Midjourney added very subtle wrinkles around the eyes and mouth of this beautiful 50-year-old Japanese woman, bringing this virtual portrait session to a brilliant close.

How to use the Midjourney interface

The price of success, MidJourney has been a paying service since 2023, with several offers starting from $10/month.
To use Midjourney, you need to use the Discord application.

We’re not going to go into detail about all the features of AI, as there are many, but we’ll give you the main basics on how to use it.

Midjourney’s command language

Discord is basically a chat application, not really suited to hosting applications. As a result, Midjourney’s interface in this software is impractical and a little outdated, not to mention that it seems to come from the prehistory of computing.

4 essential commands for using Midjourney in Discord.

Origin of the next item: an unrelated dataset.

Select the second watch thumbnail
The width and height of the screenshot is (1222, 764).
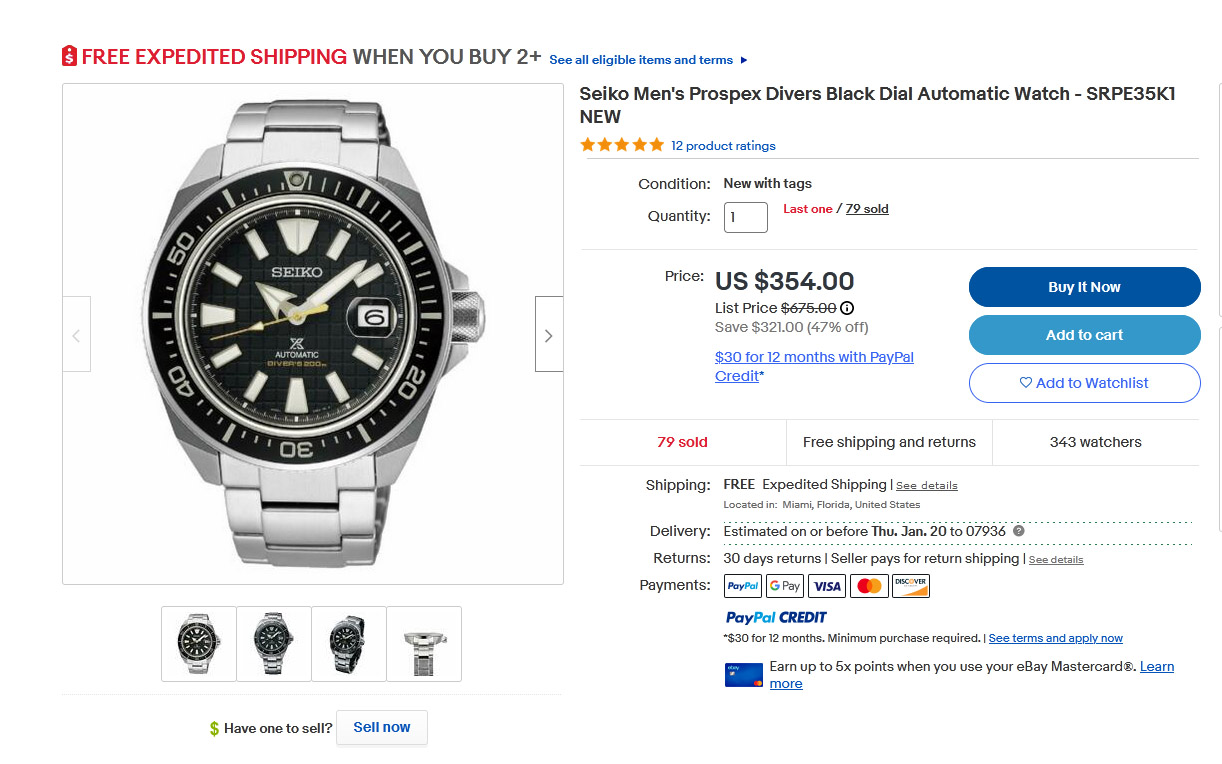click(274, 644)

The “/settings” command displays the settings panel and allows you to set your image rendering preferences.
The “/imagine” command enables you to activate the prompt input field before launching a rendering.
The “/describe” command brings up an “IMAGE” button that lets you upload a personal image for reference before generating a rendering.
The “/info” command displays the status of your current Midjourney credit consumption and available CPU time.

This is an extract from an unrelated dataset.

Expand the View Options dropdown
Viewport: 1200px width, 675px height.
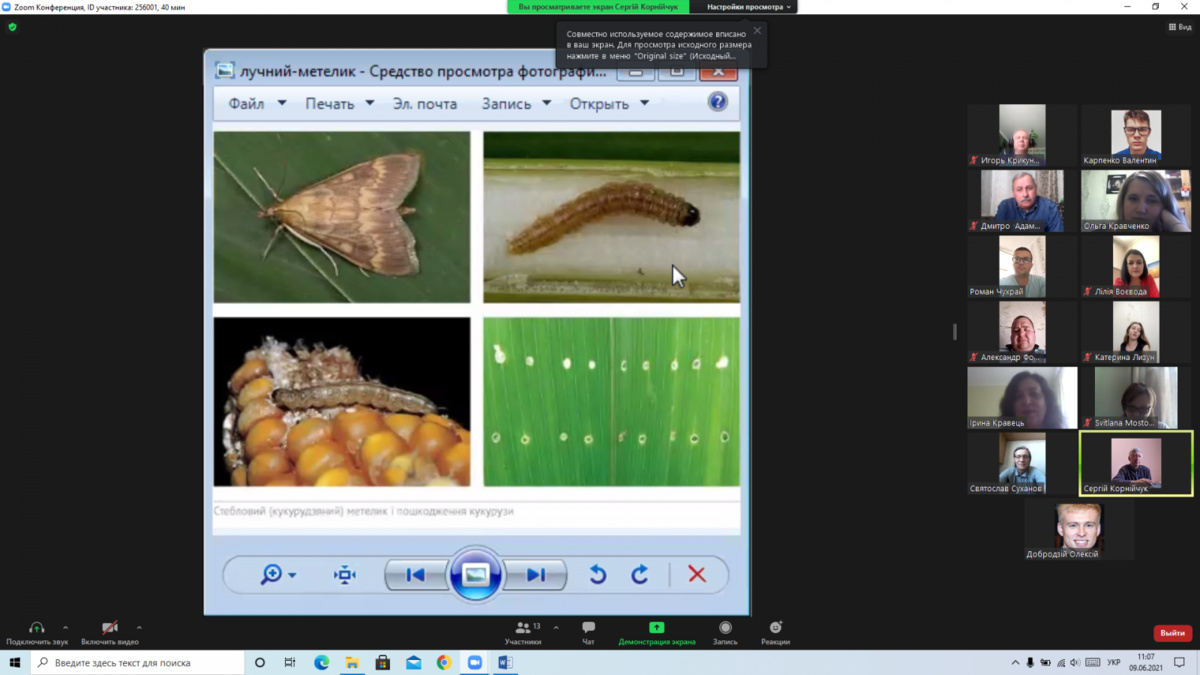coord(749,7)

Midjourney rendering settings

The “/settings” command brings up the settings panel:

RAW” mode is the rendering mode that allows you to produce better photorealistic renderings and gives you more control over the results by more precisely respecting the content of your prompt.
There are 4 levels of stylization: “low” mode is the closest to the prompt, while “high” mode gives the AI the most freedom to add its “artistic” ideas.
Public mode means that all your images are public (you need a pro subscription to keep your images private).
Activating “Remix mode” lets you start from previous images by modifying the prompt.
The “High” and “Low” variation modes let you choose the level of difference between the 4 images generated.
“Sticky style” locks your favorite image style: this is an advanced feature that lets you create several image styles using the /tune command, for which you can enter a unique code in your prompts.
The 3 buttons, Turbo, Fast and Relax, let you choose the speed of image generation.

Creating images from a Midjourney prompt

Enter /imagine in the text field, then click on “prompt” to display the prompt, then enter your full prompt.
Click on the blue button to launch the 4 renderings.

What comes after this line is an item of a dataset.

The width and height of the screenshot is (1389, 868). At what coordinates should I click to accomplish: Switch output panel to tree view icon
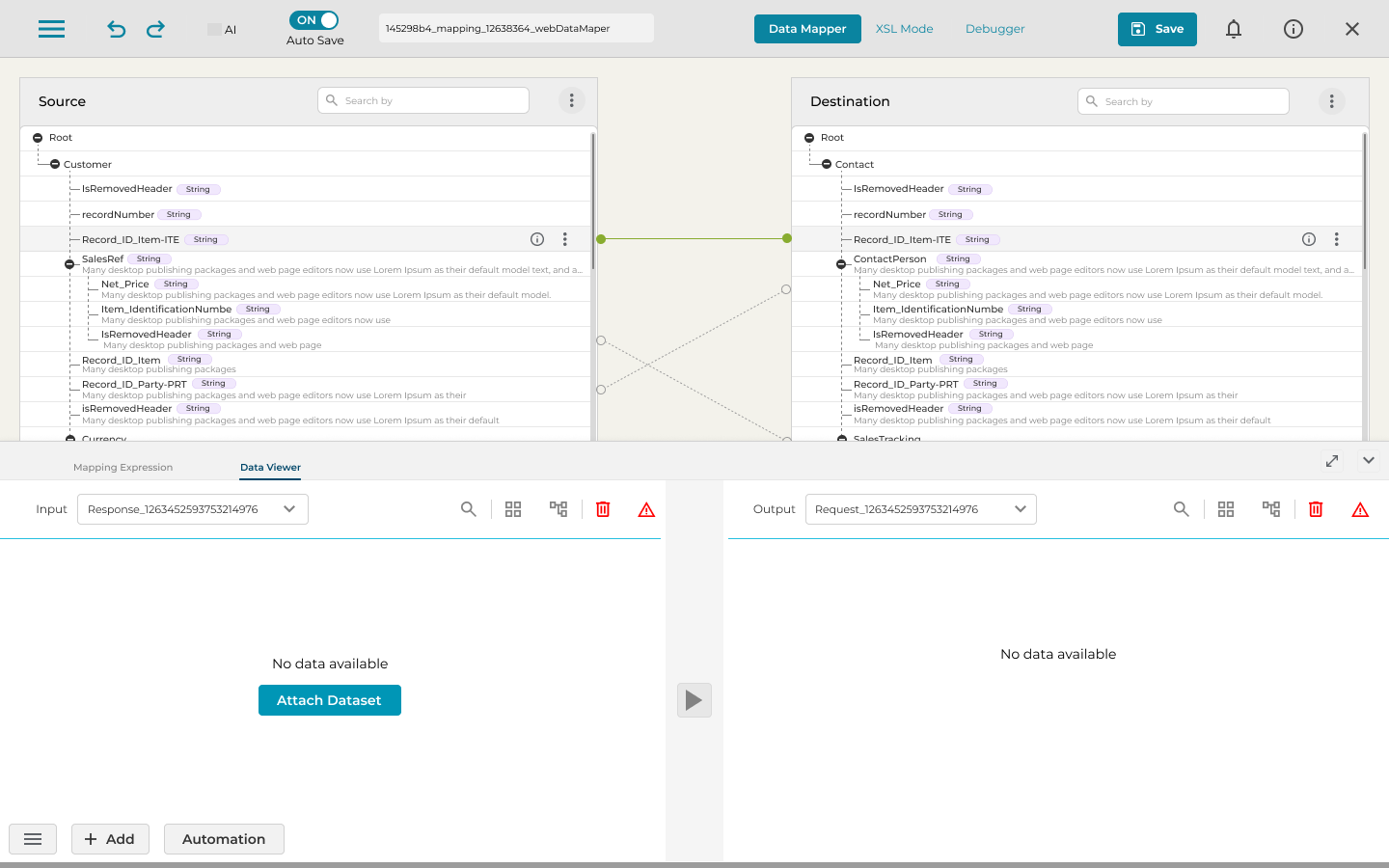point(1271,509)
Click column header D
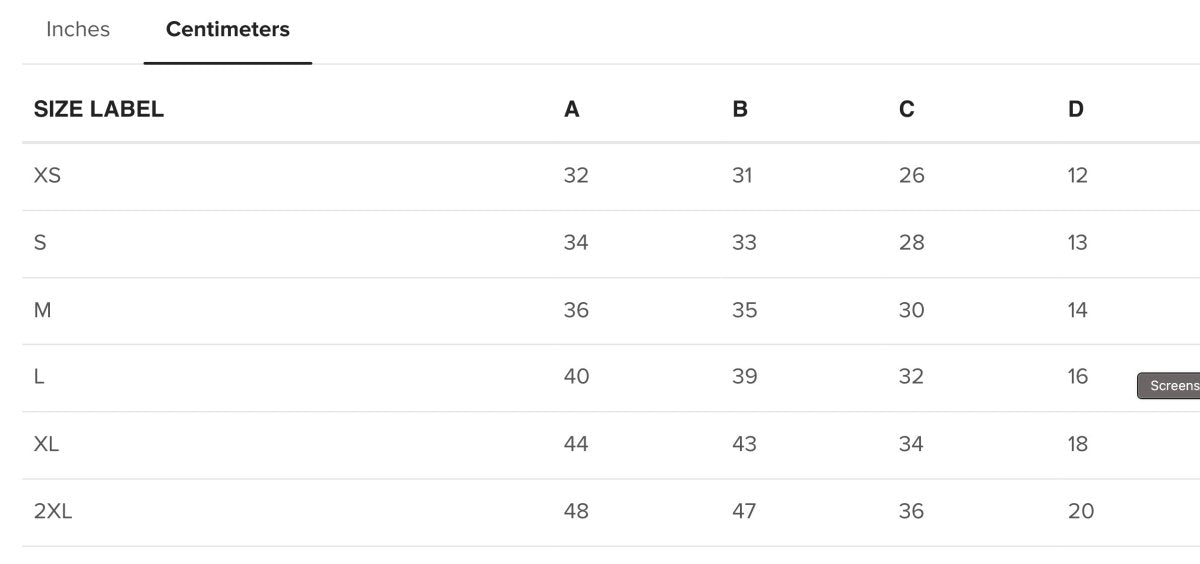This screenshot has height=564, width=1200. [x=1076, y=110]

By default, MidJourney generates four images.

The “U” buttons are used to generate the corresponding image in 1024 x 1024 px format.
The “V” buttons either automatically generate variants of the portrait, or, if you’re in “Remix” mode, give you the option of modifying the prompt before generating variants of the corresponding image.
The “double arrow” button relaunches 4 new renderings.

Once an image has been generated in isolation, new options appear.

The “Vary” buttons can be used to create new variations, strong or subtle, of the image.
The “Upscale” x2 or x4 buttons create enlarged versions (resampling).
Zoom” buttons enlarge the rendering area around the image already created.
Arrow buttons enlarge an area on one side of the central image.
The “Heart” button.
The “share” button to create a link to the image.

Import one of your images into Discord

Clicking on the + (to the left of the input field), allows you to import an image from your photo library into Discord, to be used as a starting point for new images.
Once your image has been imported in this way, you’ll need to copy its URL so you can paste it at the start of a prompt.

Generate prompts from an imported image or external link

To use an image external to Midjourney as a reference, you need to insert its URL at the start of a prompt.
You can use any existing image as the basis for your Midjourney creation in three different ways:

By using Midjourney’s own “/describe” command, which creates an IMAGE button above the input field: by clicking on this button, you can directly select an image from your photo library, which Midjourney automatically inserts at the start of the prompt.
By copying an image URL directly from a website.
By importing it directly into Discord using the method described in the previous point, then copying its URL into Discord.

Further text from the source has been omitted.